- Born: Phyllida Ashley 1894 Berkeley, California
- Died: 1975 (aged 80–81) San Francisco
- Occupation: Pianist
- Spouse: John Summer Everingham ​ ​(m. 2018)​
- Relatives: Anne Everingham Adams (daughter); Patricia Everingham (daughter);

= Phyllida Ashley =

American pianist (1894–1975)

Phyllida Ashley Everingham (née Phyllida Ashley; 1894 — 1975) was an American pianist who rose to fame after World War I.

== Life ==
Ashley — born and raised in Berkeley, California, whose mother and grandmother had already been pianists, had her first piano lessons with her mother, and played for Ignacy Jan Paderewski when she was five. She studied with Fanny Bloomfield-Zeisler and in New York with Paderewski's pupil Sigismond Stojowski. She then worked as a silent film musician and church organist, and made her debut as a concert pianist at the Aeolian Hall.

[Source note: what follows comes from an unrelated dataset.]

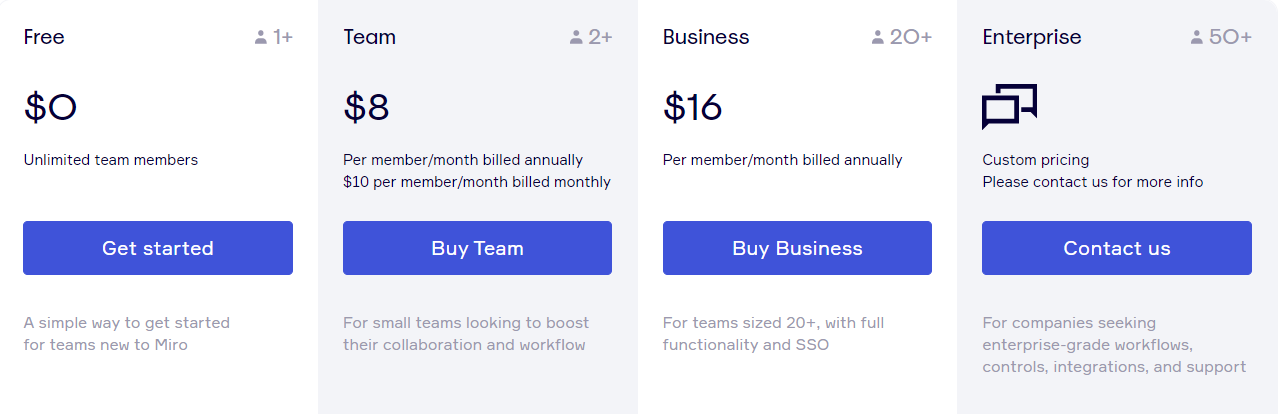This screenshot has height=414, width=1280.
Task: Click the $16 price on Business plan
Action: [692, 107]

On August 18, 1917, Ashley married surgeon John Summer Everingham (1885 — 1959), with whom she would share two children, Anne (born 6 April 1919) and Patricia (born 17 September 1924). After the First World War, she settled again in San Francisco with her husband. By 1920, Ashley had become popular as a pianist in the east. There she appeared twice a week on a radio show and went on concert tours along the west coast. Her daughter Anne Everingham Adams became known as a harpist.